▶ _Your task_
Print every record word for word.

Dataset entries
■ ■ ■ ■

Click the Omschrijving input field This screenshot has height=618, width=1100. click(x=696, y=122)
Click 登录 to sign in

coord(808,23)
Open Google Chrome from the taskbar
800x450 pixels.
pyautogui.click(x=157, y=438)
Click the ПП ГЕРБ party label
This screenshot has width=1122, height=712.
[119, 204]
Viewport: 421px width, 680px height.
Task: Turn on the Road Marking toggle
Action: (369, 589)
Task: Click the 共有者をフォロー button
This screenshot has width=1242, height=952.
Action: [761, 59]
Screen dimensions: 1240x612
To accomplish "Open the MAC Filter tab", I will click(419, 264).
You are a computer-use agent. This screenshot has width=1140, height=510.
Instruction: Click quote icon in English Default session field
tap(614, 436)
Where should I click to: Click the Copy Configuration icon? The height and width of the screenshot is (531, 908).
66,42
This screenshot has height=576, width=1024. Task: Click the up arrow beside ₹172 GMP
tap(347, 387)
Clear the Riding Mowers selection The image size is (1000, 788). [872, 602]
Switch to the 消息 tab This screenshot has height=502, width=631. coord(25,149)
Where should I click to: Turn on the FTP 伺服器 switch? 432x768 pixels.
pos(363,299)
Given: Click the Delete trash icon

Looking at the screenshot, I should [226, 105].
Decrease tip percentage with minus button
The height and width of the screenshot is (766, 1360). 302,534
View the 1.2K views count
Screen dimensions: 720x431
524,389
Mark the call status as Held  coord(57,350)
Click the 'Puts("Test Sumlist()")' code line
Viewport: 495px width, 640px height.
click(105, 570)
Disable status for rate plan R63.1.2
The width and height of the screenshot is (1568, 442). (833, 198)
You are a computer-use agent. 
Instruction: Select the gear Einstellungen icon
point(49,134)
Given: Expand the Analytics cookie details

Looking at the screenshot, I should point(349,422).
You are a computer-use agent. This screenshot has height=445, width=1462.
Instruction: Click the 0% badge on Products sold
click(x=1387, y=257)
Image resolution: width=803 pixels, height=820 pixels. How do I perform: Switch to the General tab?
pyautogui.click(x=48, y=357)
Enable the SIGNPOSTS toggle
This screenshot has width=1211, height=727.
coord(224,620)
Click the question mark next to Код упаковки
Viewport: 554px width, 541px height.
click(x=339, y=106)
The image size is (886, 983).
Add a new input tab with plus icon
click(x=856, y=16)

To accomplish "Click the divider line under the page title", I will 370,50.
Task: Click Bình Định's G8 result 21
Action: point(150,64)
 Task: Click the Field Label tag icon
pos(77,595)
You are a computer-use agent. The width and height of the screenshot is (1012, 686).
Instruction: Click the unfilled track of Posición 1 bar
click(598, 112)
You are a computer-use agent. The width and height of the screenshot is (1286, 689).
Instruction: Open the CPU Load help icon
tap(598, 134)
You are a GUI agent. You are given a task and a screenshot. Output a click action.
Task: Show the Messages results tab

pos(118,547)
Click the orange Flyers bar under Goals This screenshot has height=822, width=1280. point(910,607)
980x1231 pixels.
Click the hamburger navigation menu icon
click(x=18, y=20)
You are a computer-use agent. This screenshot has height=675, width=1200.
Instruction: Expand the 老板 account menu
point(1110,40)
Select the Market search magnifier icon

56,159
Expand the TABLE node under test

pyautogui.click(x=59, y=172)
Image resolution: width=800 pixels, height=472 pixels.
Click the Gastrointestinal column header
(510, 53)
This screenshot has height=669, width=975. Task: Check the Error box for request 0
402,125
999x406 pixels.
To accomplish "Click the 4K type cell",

■ ■ ■ ■

▶ _Exercise output_
Click the Omschrijving input field This screenshot has height=618, width=1100. click(x=696, y=122)
Click 登录 to sign in

coord(808,23)
Open Google Chrome from the taskbar
800x450 pixels.
pyautogui.click(x=157, y=438)
Click the ПП ГЕРБ party label
This screenshot has width=1122, height=712.
[119, 204]
Viewport: 421px width, 680px height.
Task: Turn on the Road Marking toggle
Action: (369, 589)
Task: Click the 共有者をフォロー button
This screenshot has width=1242, height=952.
Action: [761, 59]
Screen dimensions: 1240x612
To accomplish "Open the MAC Filter tab", I will click(419, 264).
You are a computer-use agent. This screenshot has width=1140, height=510.
Instruction: Click quote icon in English Default session field
tap(614, 436)
Where should I click to: Click the Copy Configuration icon? The height and width of the screenshot is (531, 908).
66,42
This screenshot has height=576, width=1024. Task: Click the up arrow beside ₹172 GMP
tap(347, 387)
Clear the Riding Mowers selection The image size is (1000, 788). [872, 602]
Switch to the 消息 tab This screenshot has height=502, width=631. coord(25,149)
Where should I click to: Turn on the FTP 伺服器 switch? 432x768 pixels.
pos(363,299)
Given: Click the Delete trash icon

Looking at the screenshot, I should [226, 105].
Decrease tip percentage with minus button
The height and width of the screenshot is (766, 1360). 302,534
View the 1.2K views count
Screen dimensions: 720x431
524,389
Mark the call status as Held  coord(57,350)
Click the 'Puts("Test Sumlist()")' code line
Viewport: 495px width, 640px height.
click(105, 570)
Disable status for rate plan R63.1.2
The width and height of the screenshot is (1568, 442). (833, 198)
You are a computer-use agent. 
Instruction: Select the gear Einstellungen icon
point(49,134)
Given: Expand the Analytics cookie details

Looking at the screenshot, I should point(349,422).
You are a computer-use agent. This screenshot has height=445, width=1462.
Instruction: Click the 0% badge on Products sold
click(x=1387, y=257)
Image resolution: width=803 pixels, height=820 pixels. How do I perform: Switch to the General tab?
pyautogui.click(x=48, y=357)
Enable the SIGNPOSTS toggle
This screenshot has width=1211, height=727.
coord(224,620)
Click the question mark next to Код упаковки
Viewport: 554px width, 541px height.
click(x=339, y=106)
The image size is (886, 983).
Add a new input tab with plus icon
click(x=856, y=16)

To accomplish "Click the divider line under the page title", I will 370,50.
Task: Click Bình Định's G8 result 21
Action: point(150,64)
 Task: Click the Field Label tag icon
pos(77,595)
You are a computer-use agent. The width and height of the screenshot is (1012, 686).
Instruction: Click the unfilled track of Posición 1 bar
click(598, 112)
You are a computer-use agent. The width and height of the screenshot is (1286, 689).
Instruction: Open the CPU Load help icon
tap(598, 134)
You are a GUI agent. You are given a task and a screenshot. Output a click action.
Task: Show the Messages results tab

pos(118,547)
Click the orange Flyers bar under Goals This screenshot has height=822, width=1280. point(910,607)
980x1231 pixels.
Click the hamburger navigation menu icon
click(x=18, y=20)
You are a computer-use agent. This screenshot has height=675, width=1200.
Instruction: Expand the 老板 account menu
point(1110,40)
Select the Market search magnifier icon

56,159
Expand the TABLE node under test

pyautogui.click(x=59, y=172)
Image resolution: width=800 pixels, height=472 pixels.
Click the Gastrointestinal column header
(510, 53)
This screenshot has height=669, width=975. Task: Check the Error box for request 0
402,125
999x406 pixels.
To accomplish "Click the 4K type cell",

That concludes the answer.